When an e-commerce retailer makes a sale, they expect their logistics provider to deliver their product on-time and in perfect condition. But logistics is an imperfect system. Delays, product damages and lost products are not uncommon. Because there’s no one-size-fits-all solution for logistics, e-commerce businesses across sectors face diverse shipping obstacles. When shipping issues arise, it can create friction between an e-commerce business and consumers. Meanwhile, customer expectations keep rising, thanks largely to Amazon Prime and the power of two-day shipping.
Let’s look at a few unrealistic expectations e-commerce owners have about logistics.

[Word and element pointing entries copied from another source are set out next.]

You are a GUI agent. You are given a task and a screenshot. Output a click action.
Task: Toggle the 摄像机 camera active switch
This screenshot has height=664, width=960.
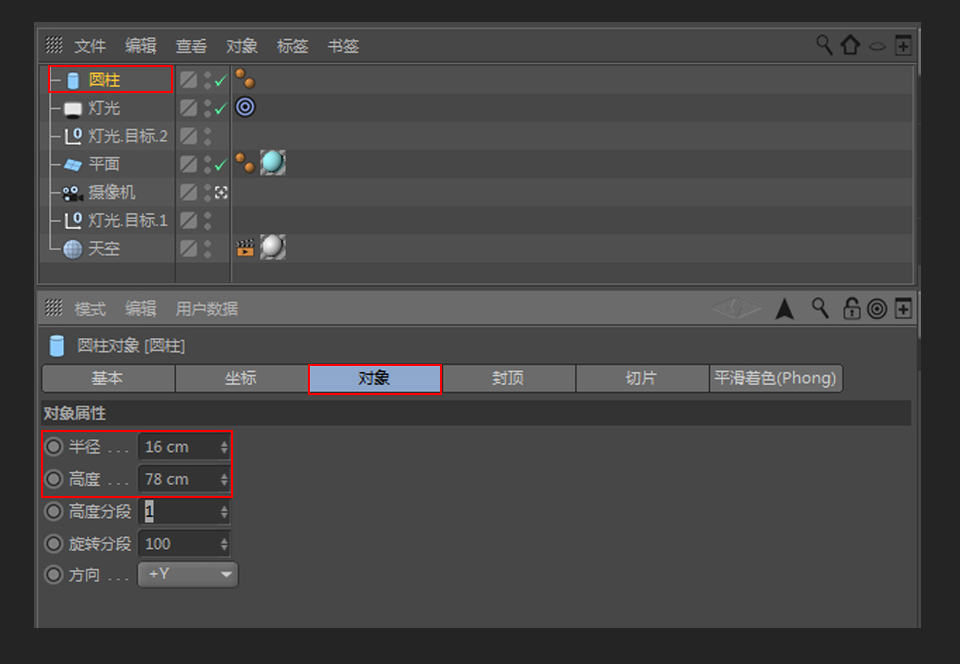click(219, 192)
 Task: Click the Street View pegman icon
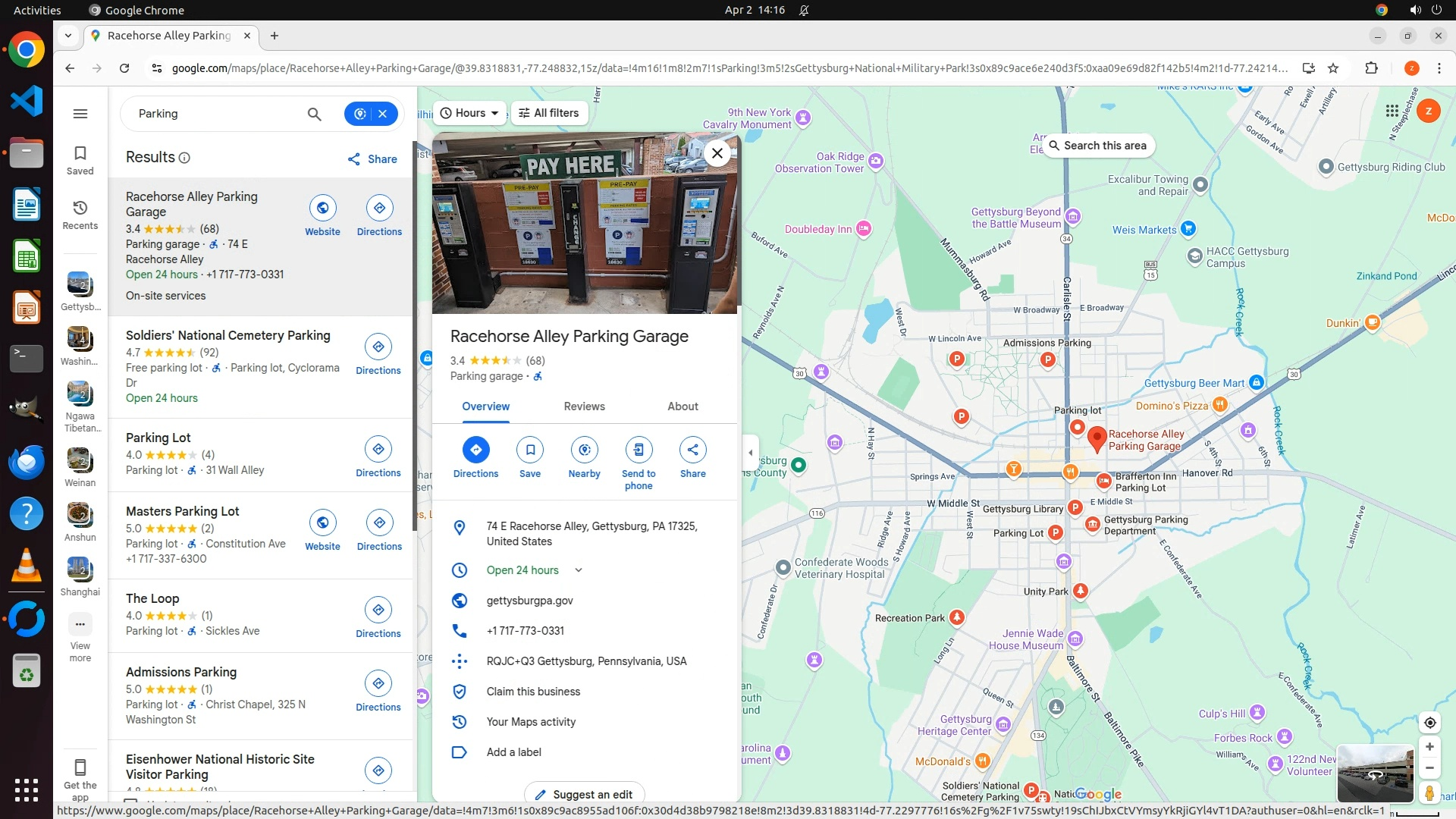tap(1429, 792)
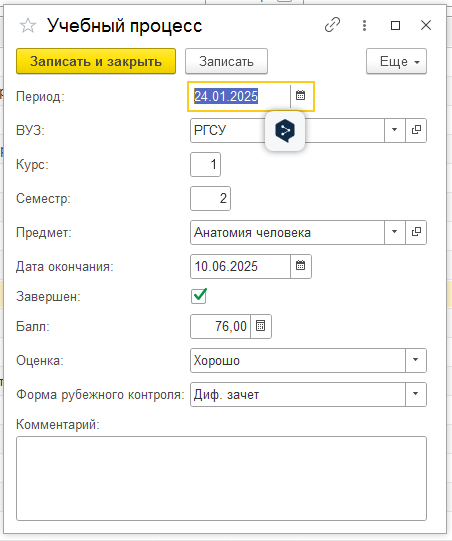Uncheck the Завершен checkbox
This screenshot has width=452, height=541.
pos(199,296)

If tracking says a product should deliver in two days, we expect it to see it day after tomorrow. Sometimes though, shipping expectations are unrealistic because of everything else around us. Technology makes everything faster than ever, but shipping is never as immediate as we’d like it to be. E-commerce growth across business segments in 13 global markets has pushed up parcel volume by 48 percent. This means the USPS, FedEx and UPS are more overwhelmed than ever. Transit times that used to take two days, may now take three dues to the increased volume that carriers have to handle.

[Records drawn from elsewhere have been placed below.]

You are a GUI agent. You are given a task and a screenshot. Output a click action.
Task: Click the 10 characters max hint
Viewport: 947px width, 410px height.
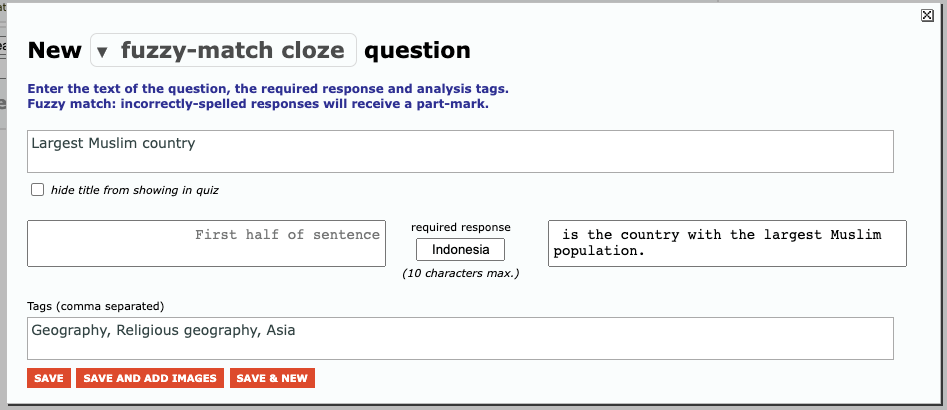(460, 273)
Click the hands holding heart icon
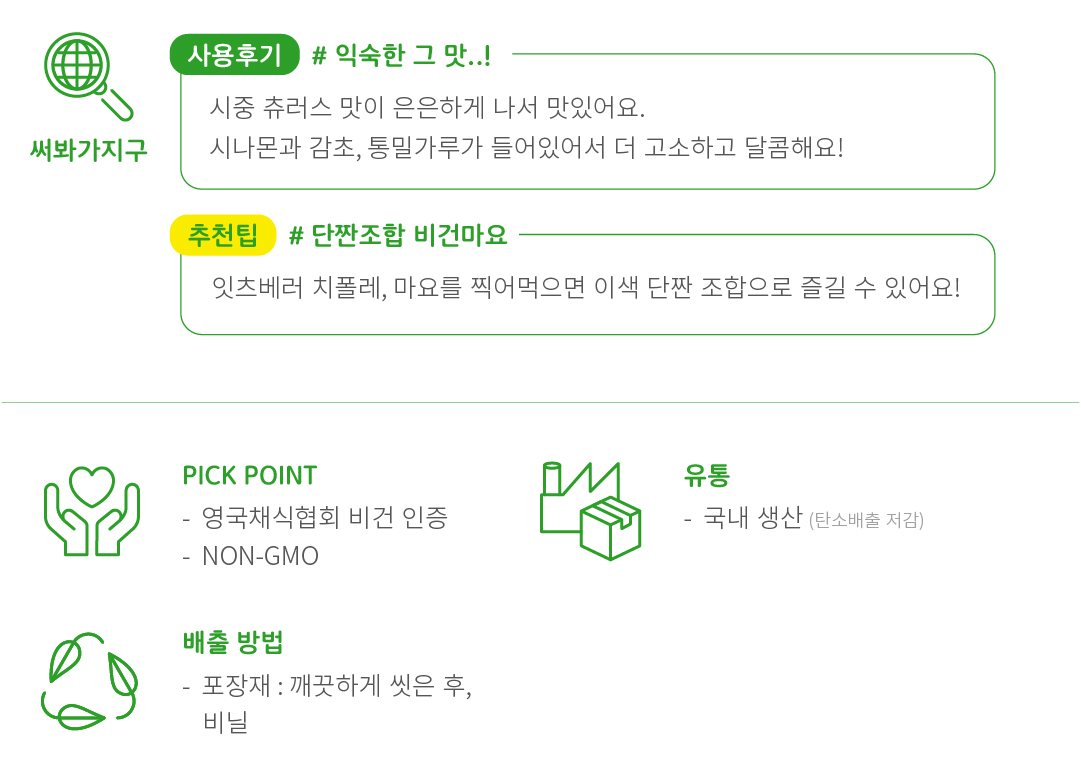The height and width of the screenshot is (779, 1081). coord(92,511)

One of the biggest problems with small packages is the risk of damage in transit. Depending upon how far the product is going, it could end up going on and off multiple trucks and through multiple warehouses before it gets to its destination. As the package is moved between trucks and across conveyor belts, the risk of damage is much higher than other shipping methods. The human-error factor also plays into delivery issues as the package is shepherded through the process
Every E-Commerce Business Operates Like Amazon
Amazon Prime has changed online business forever. Customers now expect everything they order to be at their front door in two days or less. As a small e-retailer, trying to replicate Amazon’s practices isn’t realistic. Obviously, you want your customers to get their products as quickly as possible, but some things take more time if you don’t have Amazon’s capabilities.

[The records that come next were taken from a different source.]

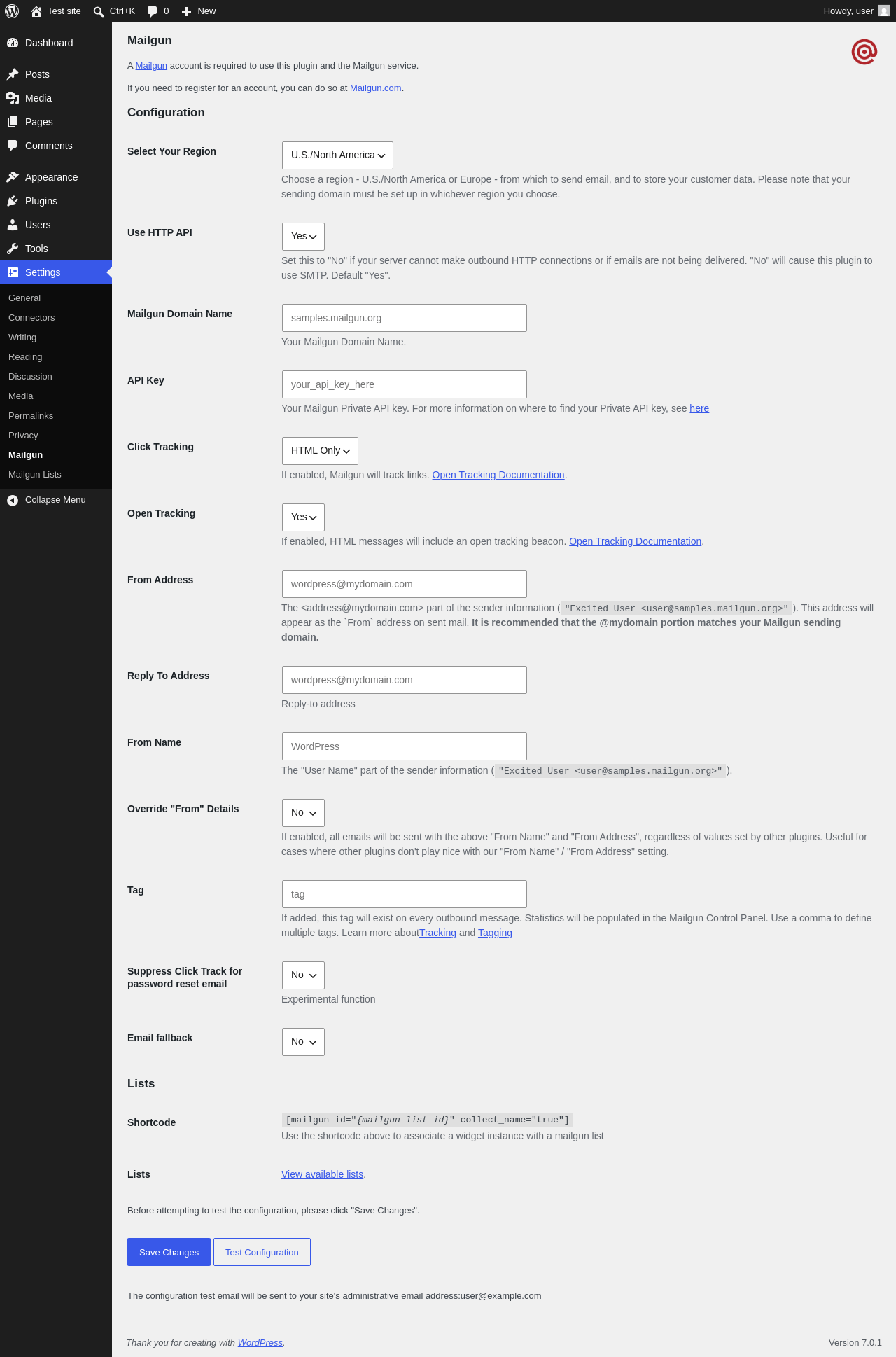Screen dimensions: 896x1357
Task: Go to Permalinks settings submenu
Action: [31, 416]
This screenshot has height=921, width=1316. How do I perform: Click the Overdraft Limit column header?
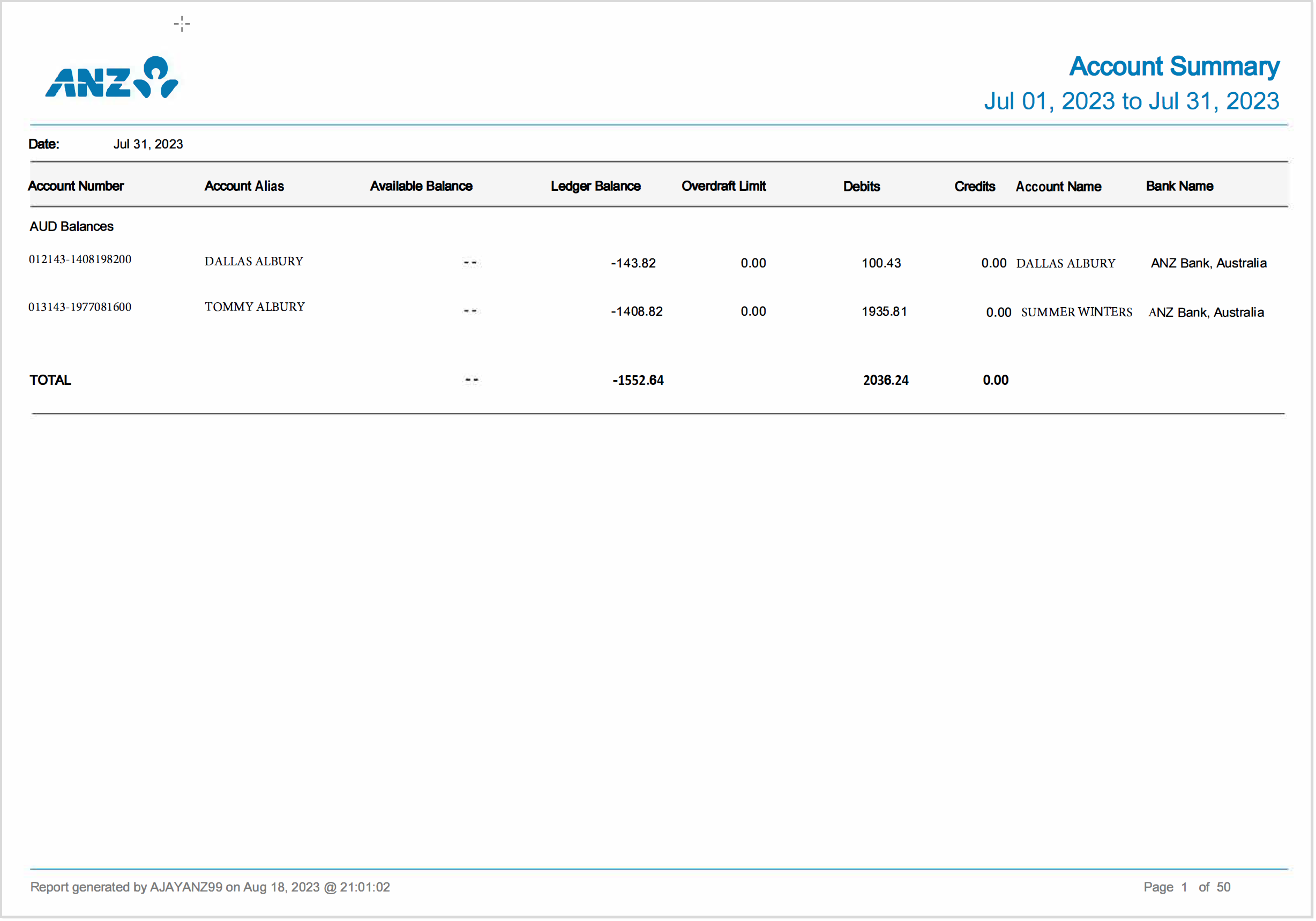pyautogui.click(x=723, y=187)
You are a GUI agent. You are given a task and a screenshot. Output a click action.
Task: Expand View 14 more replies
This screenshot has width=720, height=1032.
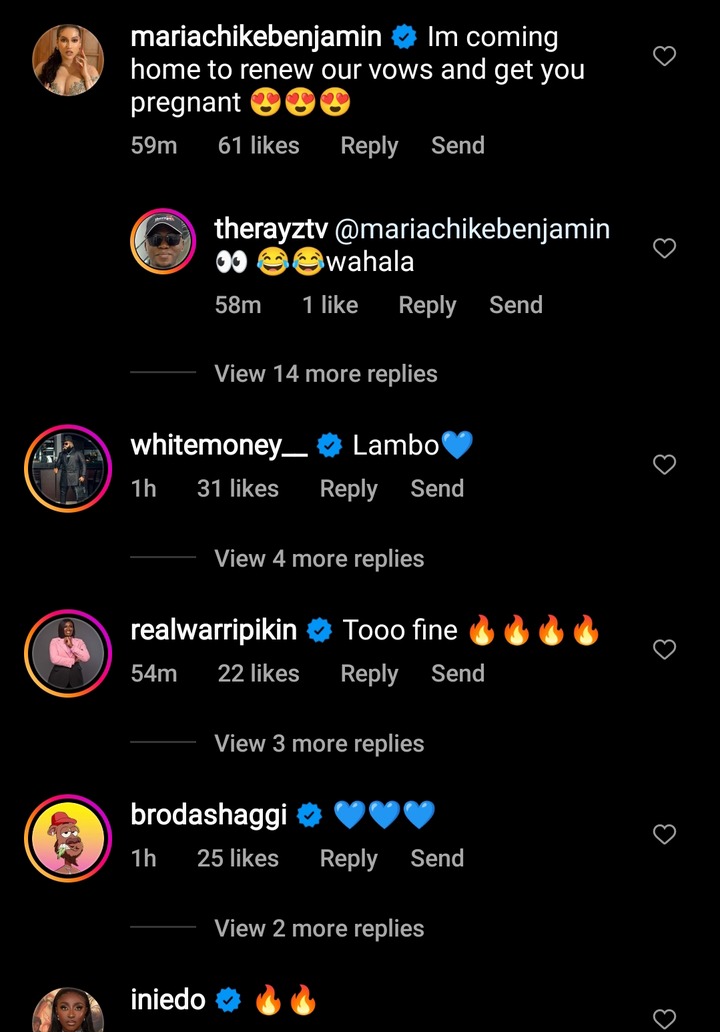(x=326, y=374)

For example, if you opened a furniture store online, you’d be hard-pressed to ship furniture around the country or around the world within a two-day window. Because of the size and awkward shapes of the product, you’d need a specialized type of transportation service. Full truckload shipping would likely be the best option for large products like furniture because you’d be paying for a semi-truck dedicated to your product and nothing else. Drivers are limited in the number of hours they can legally drive, but team drivers can alternate, so the truck is continually moving to hit tighter delivery windows. However, this adds considerable expense.
Last Mile Delivery
Again, thanks to Amazon’s fast shipping methods, last mile deliveries have become more important for e-stores as they try to keep their shipping quick and efficient. Last mile delivery is the movement of goods from a transportation hub to the final delivery destination, which is typically a personal residence. The focus of last mile logistics is to deliver items to the end user as fast as possible.
E-retailers may expect their logistics provider to comply with any and all requests, but some can end up being pretty far-fetched. Customers can ask the e-retailer to add delivery instructions to their orders to ensure smooth execution, which can be helpful, but can sometimes end up causing more issues. E-retailers need to draw the line somewhere when it comes to last mile delivery or they’re going to flood their customer service reps with unnecessary complaints about delivery. Setting expectations upfront removes the possibility of any friction throughout the shipping process between you and your customers.
Logistics can be a very fickle process that can make e-commerce retailers and customers happy or angry within the blink of an eye. Understanding how to reel in unrealistic expectations can help diffuse a stressful situation when a shipment doesn’t go exactly as planned.